Plutocrats must understand that wealth is only a source of power if it is protected by a law-governed state ___STEADY_PAYWALL___

In 1999, the late Boris Berezovsky had lunch with the editor and senior journalists of the FT. I had already met him in Moscow on several occasions. Berezovsky had just played a role in persuading those close to Boris Yeltsin to appoint Vladimir Putin, then head of the FSB, Russia’s security service (whom Berezovsky had known when Putin was deputy mayor of St Petersburg), to be prime minister and his successor as president. “Why”, I asked, “did you trust a former KGB agent with power?” I have long remembered his reply: “Russia”, he said, was “now a capitalist country. In capitalist countries, capitalists hold power.”

My jaw metaphorically dropped. Berezovsky was an intelligent, ruthless and cynical man, who had lived much of his life in the Soviet Union. He was also a Russian, who knew Russia’s brutal history.
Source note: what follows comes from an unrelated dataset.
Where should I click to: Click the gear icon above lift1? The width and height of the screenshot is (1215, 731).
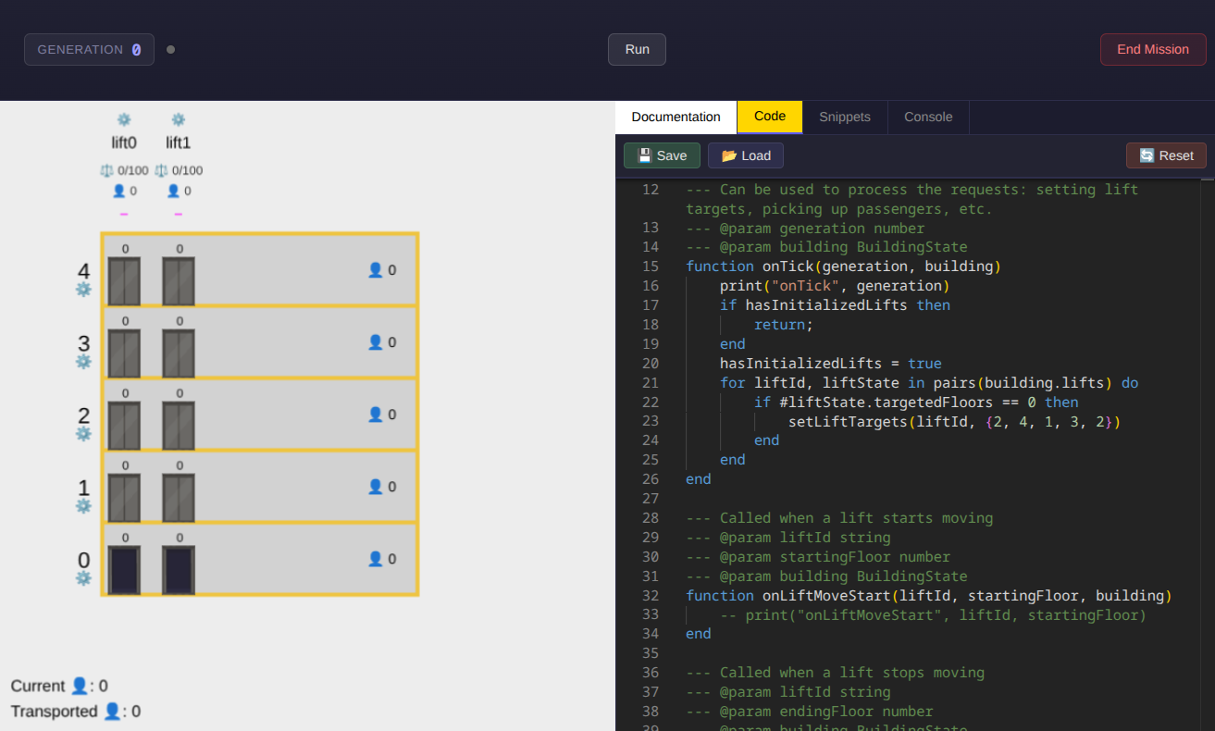(178, 119)
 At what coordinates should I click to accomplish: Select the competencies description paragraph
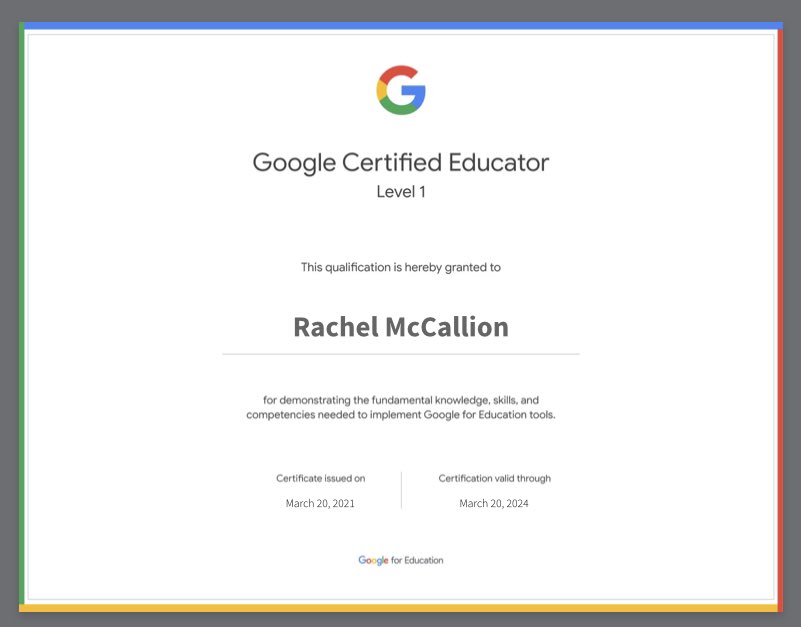[401, 406]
Yet he appeared to believe Marxist claptrap about where power would lie in supposedly “capitalist” Russia. Of course, he was wrong. Power lay in the hands of the man in the Kremlin, where it always had. Perhaps I am too harsh on him. Western leaders seem to think that sanctions on Russian oligarchs might influence Putin. I have no idea why.

In any case, within a year of Putin’s accession, Berezovsky, who had become a severe critic, had been driven out of Russia to the UK. In 2013, he died, either by suicide or by murder.

Berezovsky’s fate says something important. Wealth is a source of power if and only if it is protected by a law-governed state. Under a despotism, power gives wealth. It is the tyrant’s plaything: he can give, but he can also take away.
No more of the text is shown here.